Stated problem: Extract every line of the items below that contains the word "Instruction".

[Dataset records]
______

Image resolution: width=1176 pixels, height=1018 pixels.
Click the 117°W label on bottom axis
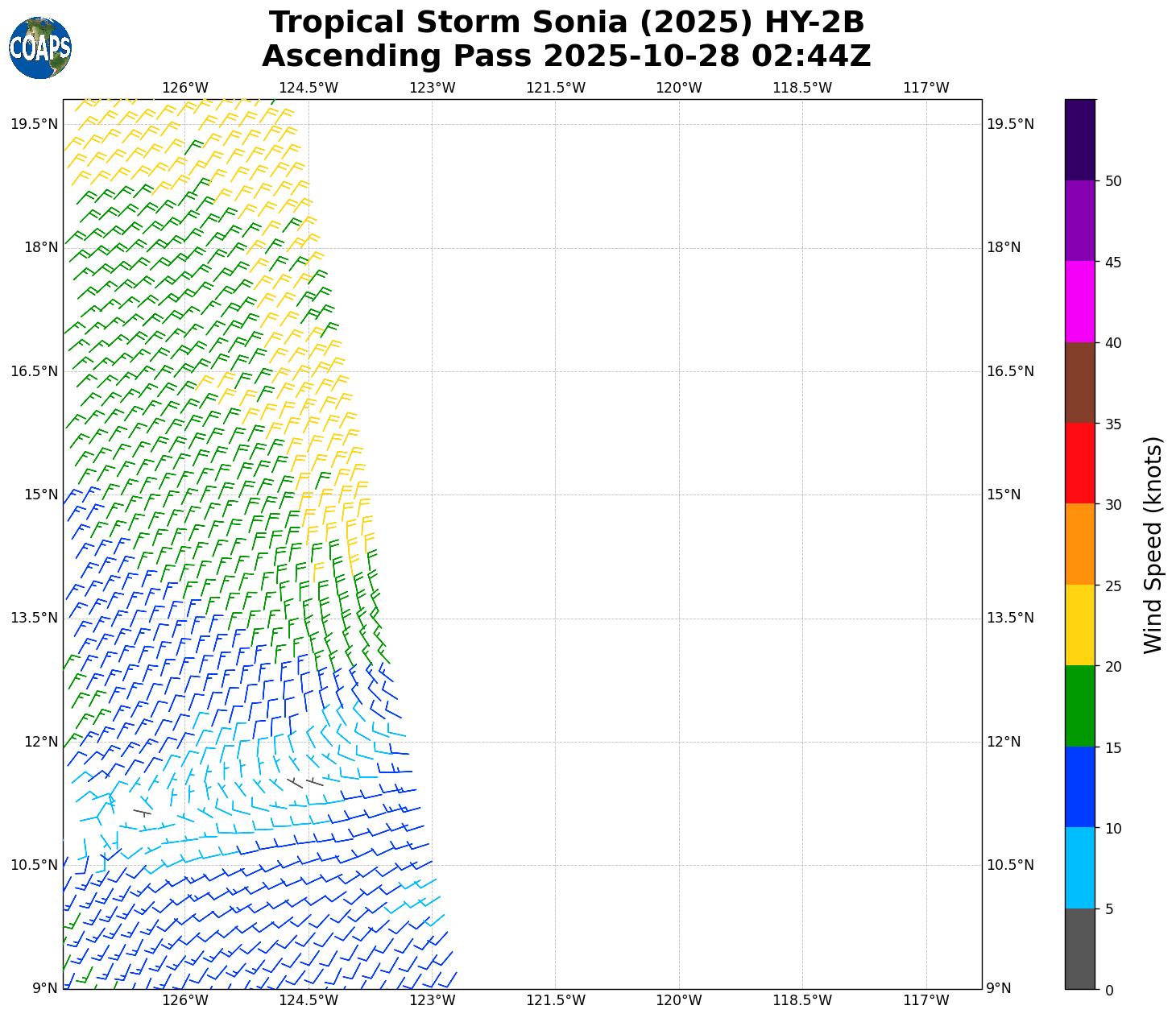click(925, 1001)
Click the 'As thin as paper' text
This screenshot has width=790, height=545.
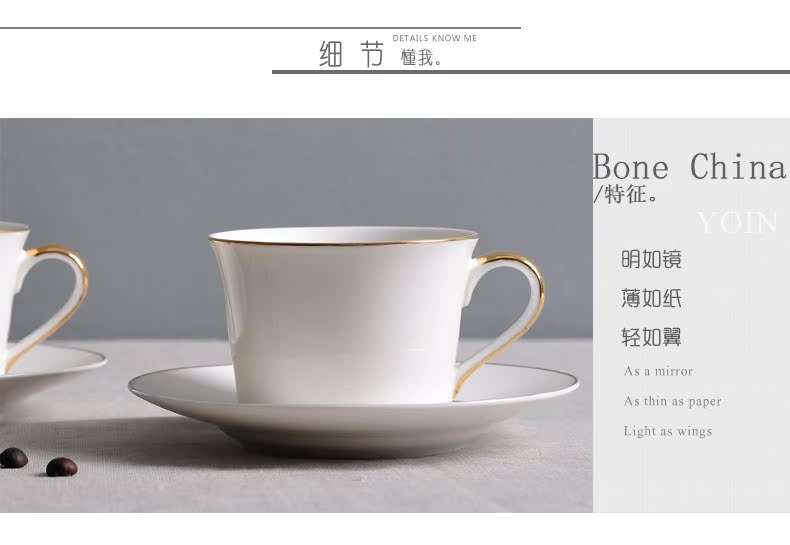[x=672, y=401]
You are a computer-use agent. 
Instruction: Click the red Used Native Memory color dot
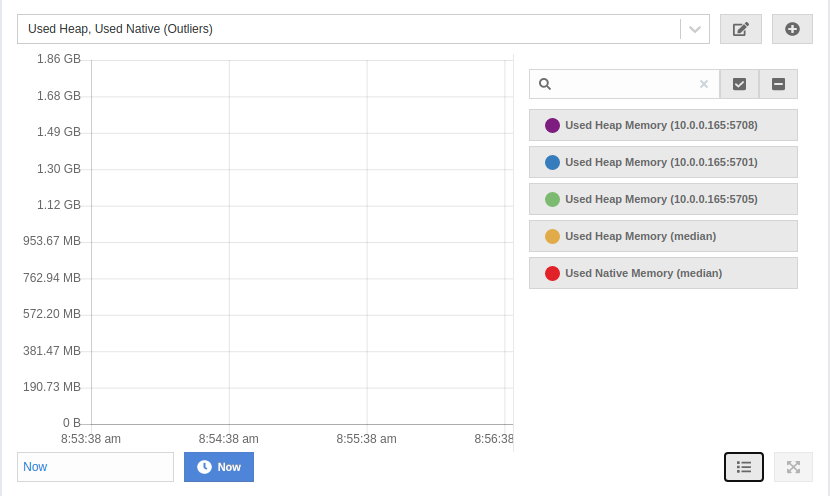[552, 273]
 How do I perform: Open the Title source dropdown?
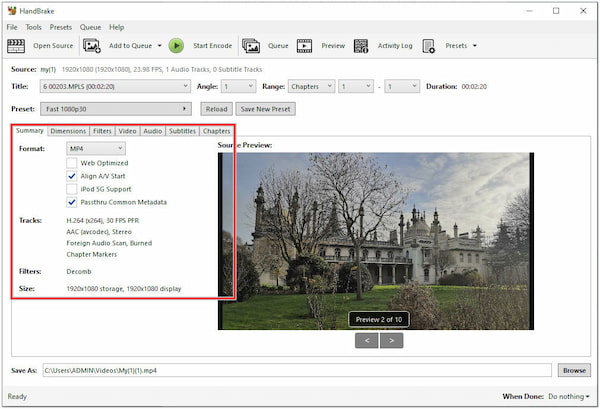[x=115, y=87]
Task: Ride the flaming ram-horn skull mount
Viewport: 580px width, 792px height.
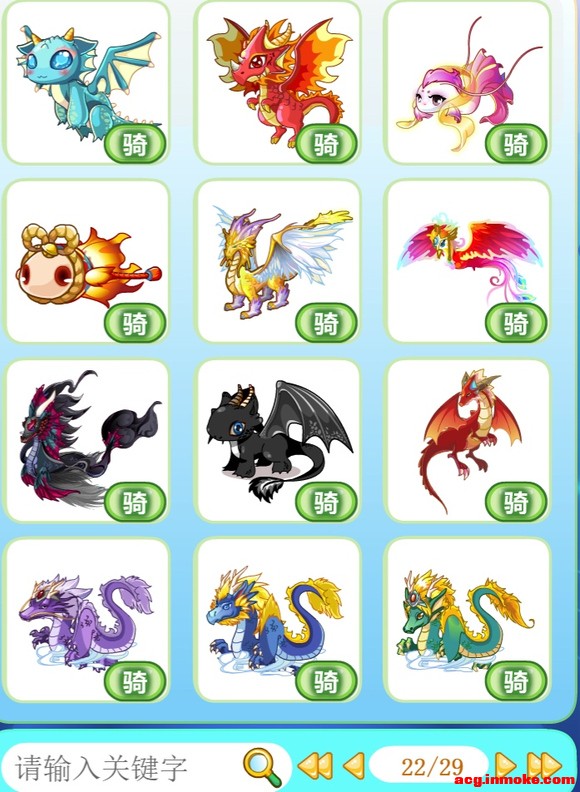Action: tap(135, 323)
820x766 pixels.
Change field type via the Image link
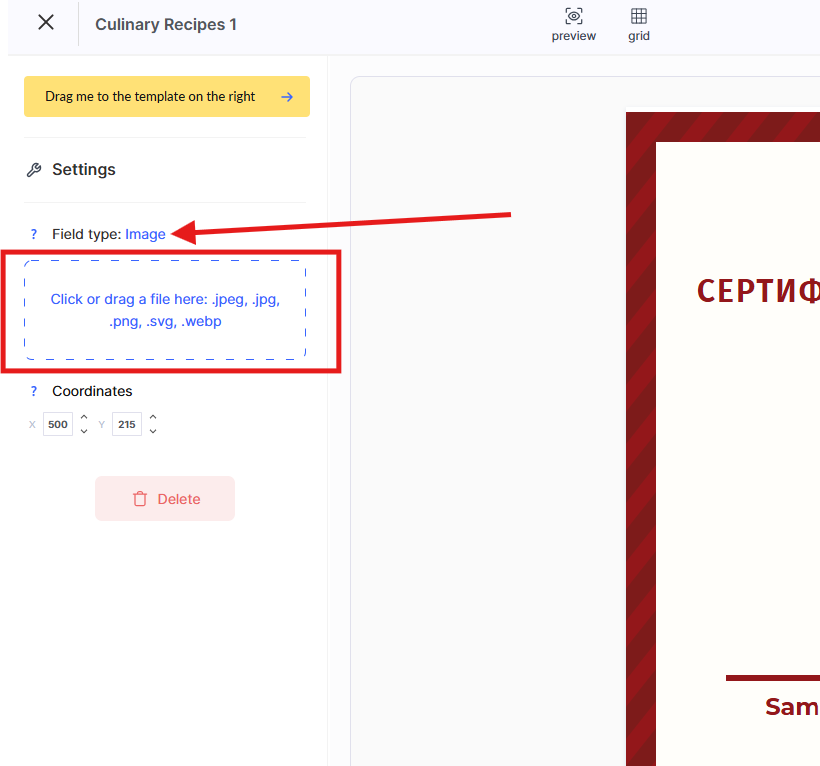(145, 235)
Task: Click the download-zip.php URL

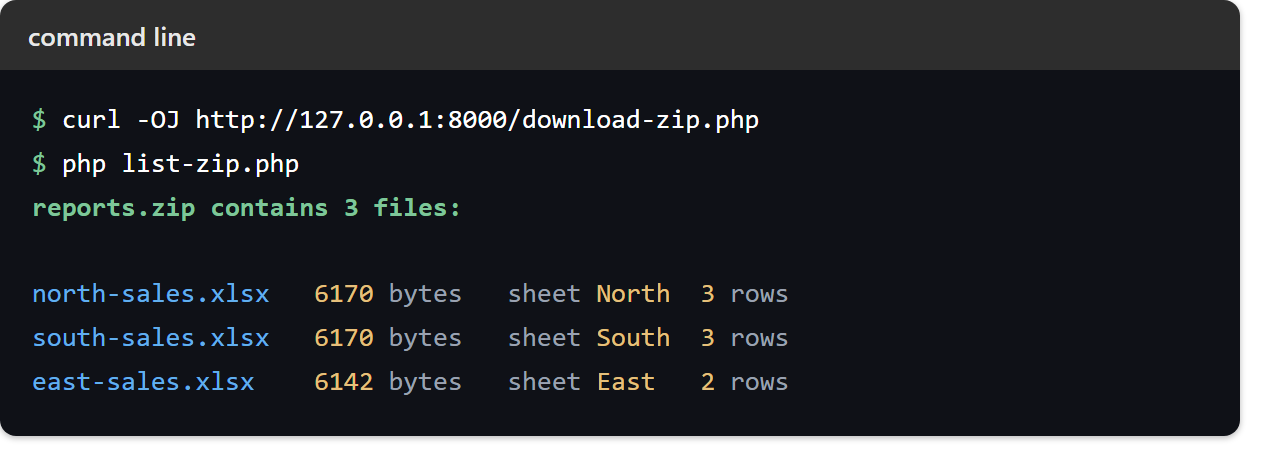Action: point(477,121)
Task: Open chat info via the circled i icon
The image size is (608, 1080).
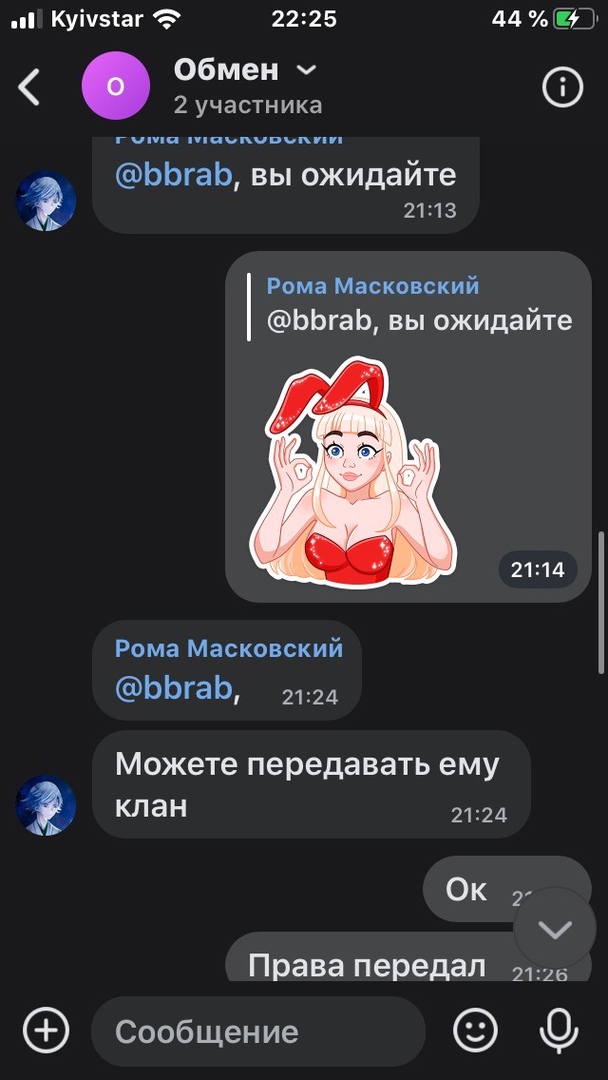Action: [562, 87]
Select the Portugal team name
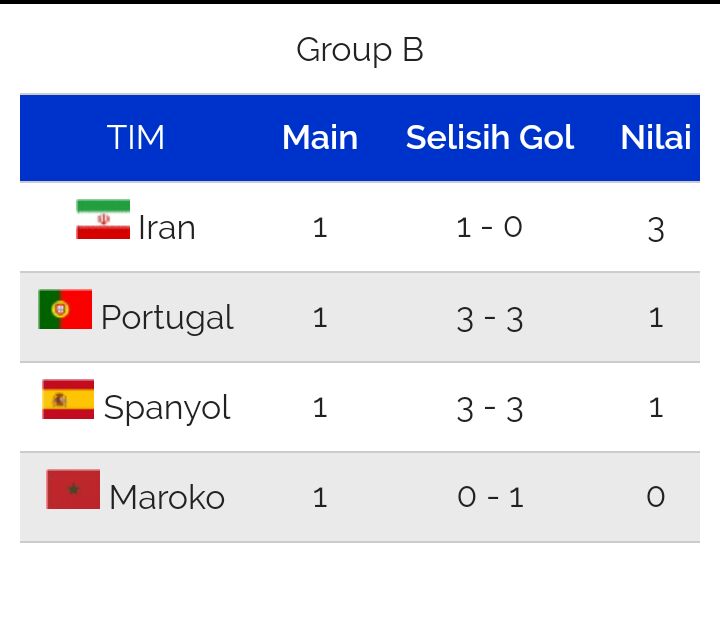This screenshot has height=628, width=720. (x=167, y=318)
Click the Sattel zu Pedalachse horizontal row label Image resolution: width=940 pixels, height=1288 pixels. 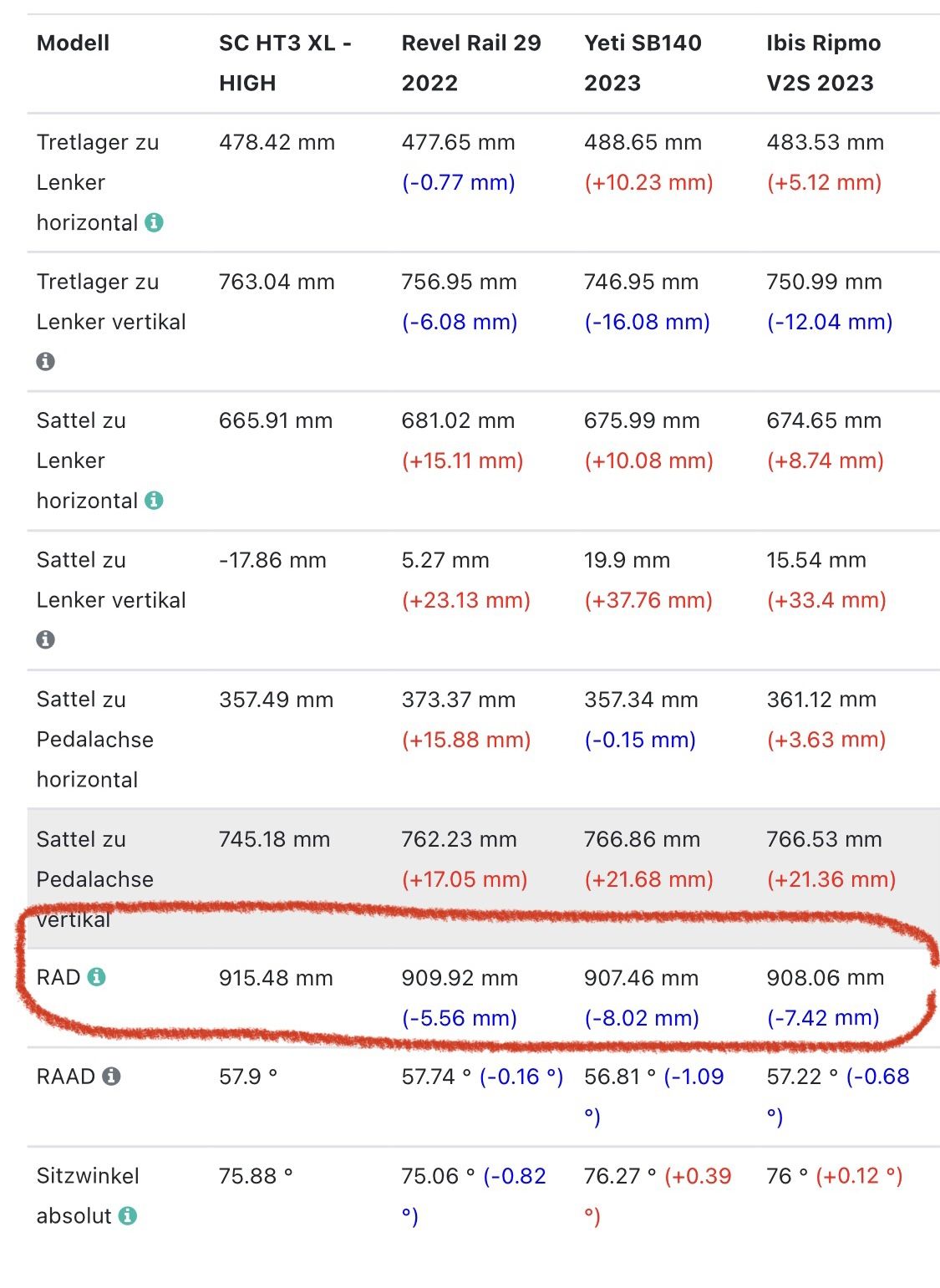pyautogui.click(x=94, y=739)
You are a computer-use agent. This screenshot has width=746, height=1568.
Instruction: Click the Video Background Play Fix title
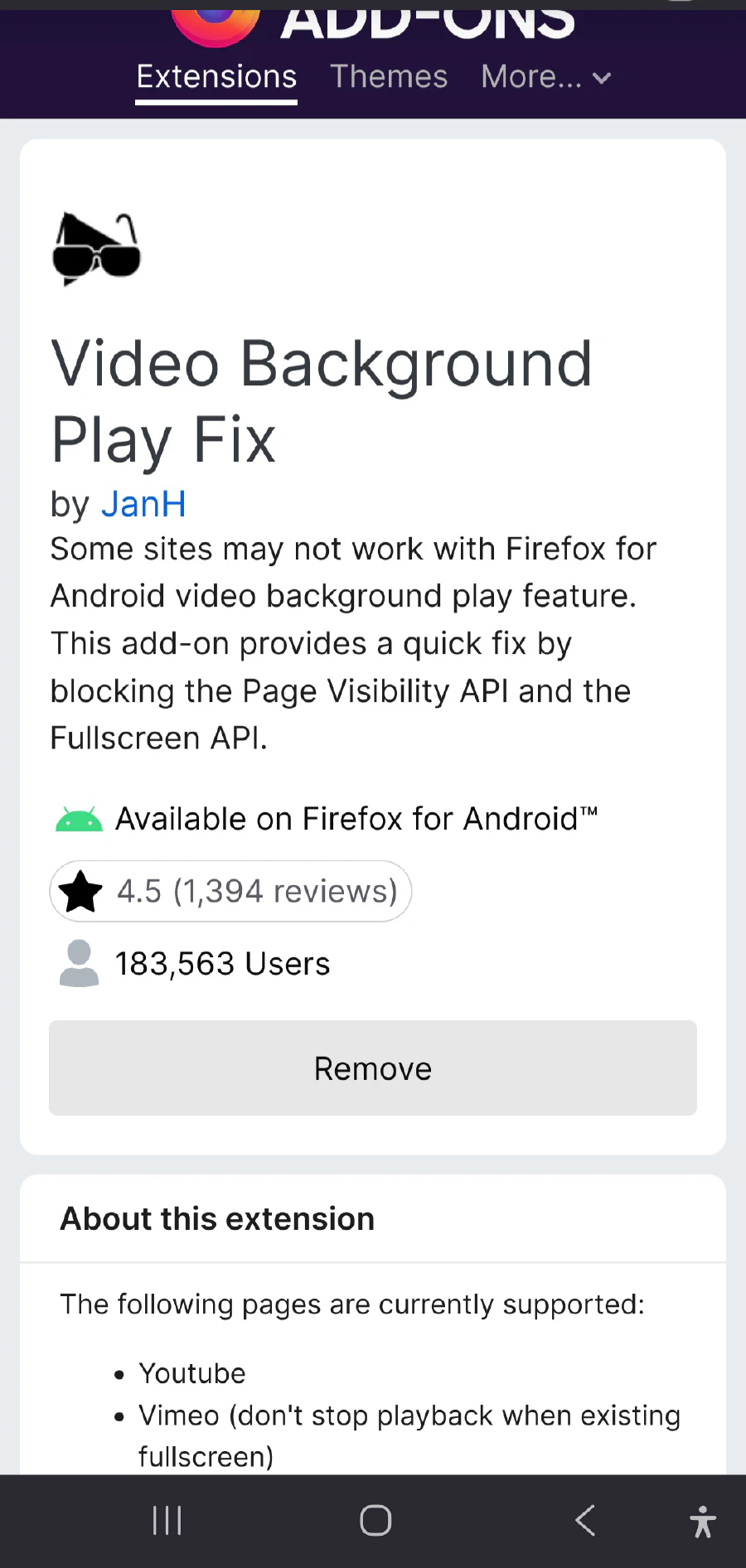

______

Written solution:
Instruction: Click the red Used Native Memory color dot
Instruction: Click the Video Background Play Fix title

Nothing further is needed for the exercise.